5.   The estimated average value of transactions laid down in paragraph 4 shall be used to determine the standard market size for a share, depositary receipt, ETF, certificate or other similar financial instrument during a six-week period following the date that the share, depositary receipt, ETF, certificate or other similar financial instrument was first admitted to trading or first traded on a trading venue.’;

(4)

in Article 17, paragraph 2 is replaced by the following:

‘2.   Competent authorities, market operators and investment firms including investment firms operating a trading venue shall use the information published in accordance with paragraph 1 from 1 April of the year in which the information is published.’

Article 3

Entry into force

This Regulation shall enter into force on the twentieth day following that of its publication in the Official Journal of the European Union.

This Regulation shall be binding in its entirety and directly applicable in all Member States.

Done at Brussels, 12 December 2018.

For the Commission

The President

Jean-Claude JUNCKER


(1)  OJ L 173, 12.6.2014, p. 84.

(2)  Commission Delegated Regulation (EU) 2017/587 of 14 July2016 supplementing Regulation (EU) No 600/2014 of the European Parliament and of the Council on markets in financial instruments with regard to regulatory technical standards on transparency requirements for trading venues and investment firms in respect of shares, depositary receipts, exchange-traded funds, certificates and other similar financial instruments and on transaction execution obligations in respect of certain shares on a trading venue or by a systematic internaliser (OJ L 87, 31.3.2017, p. 387).
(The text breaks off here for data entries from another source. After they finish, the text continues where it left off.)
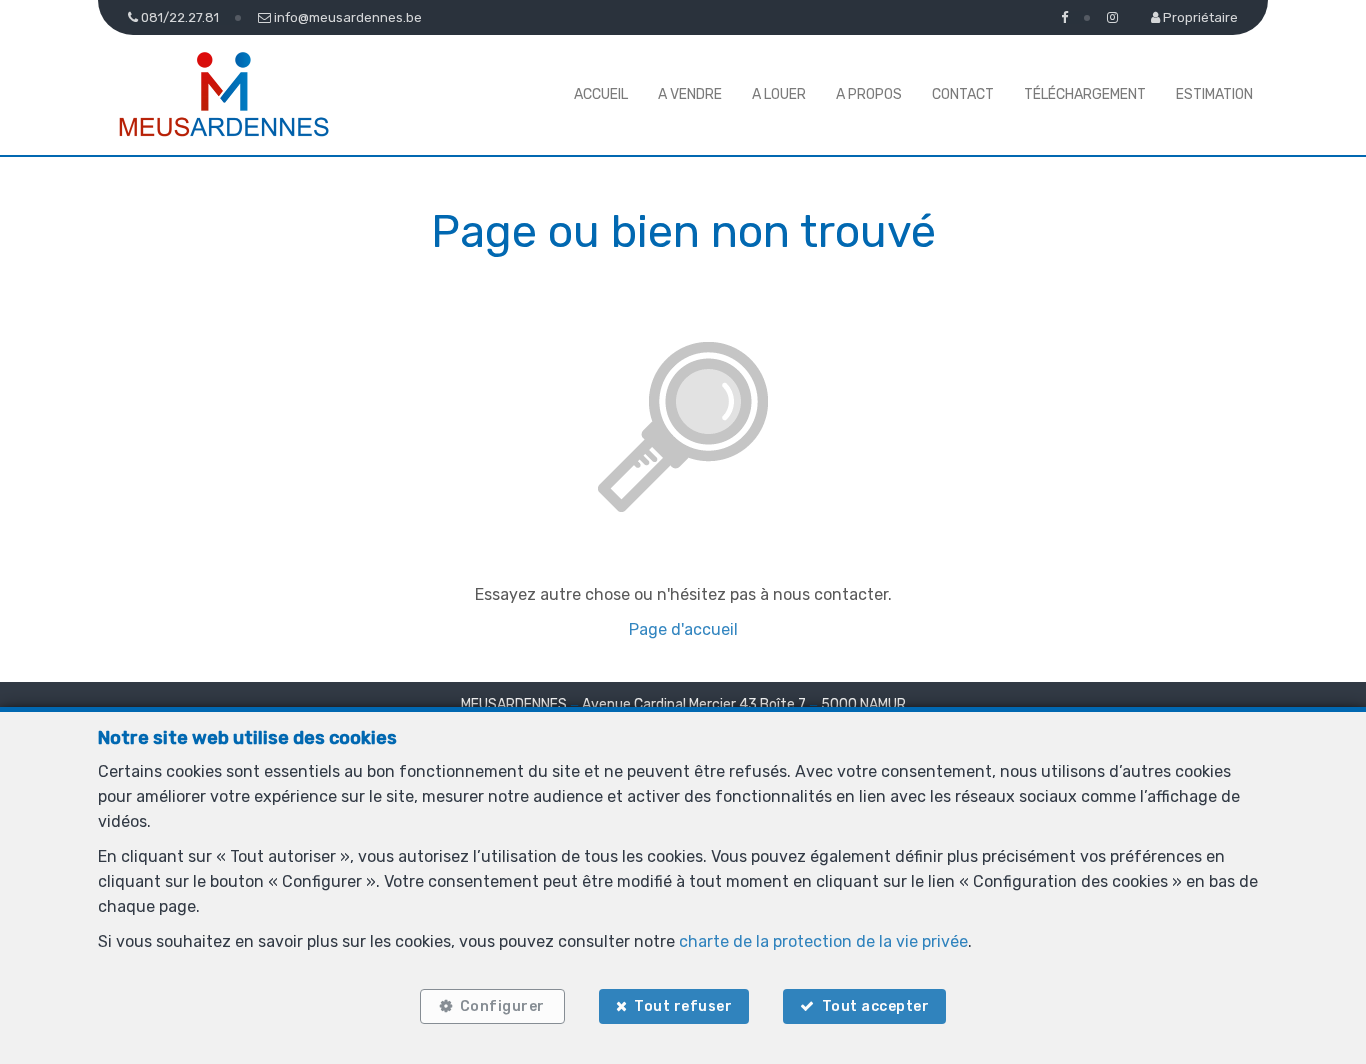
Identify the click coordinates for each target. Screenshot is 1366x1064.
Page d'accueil (683, 629)
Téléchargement (1085, 94)
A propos (869, 94)
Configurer (502, 1006)
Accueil (601, 94)
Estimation (1214, 94)
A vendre (690, 94)
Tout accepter (876, 1006)
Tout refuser (683, 1006)
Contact (963, 94)
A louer (779, 94)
(3)  Regulation (EU) 2016/1033 of the European Parliament and of the Council of 23 June 2016 amending Regulation (EU) No 600/2014 on markets in financial instruments, Regulation (EU) No 596/2014 on market abuse and Regulation (EU) No 909/2014 on improving securities settlement in the European Union and on central securities depositories (OJ L 175, 30.6.2016, p. 1).

(4)  Final Report ‘Draft Regulatory and Implementing Technical Standards MiFID II/MiFIR’ of 28 September 2015 (ESMA/2015/1464).

(5)  Regulation (EU) No 1095/2010 of the European Parliament and of the Council of 24 November 2010 establishing a European Supervisory Authority (European Securities and Markets Authority), amending Decision No 716/2009/EC and repealing Commission Decision 2009/77/EC (OJ L 331, 15.12.2010, p. 84).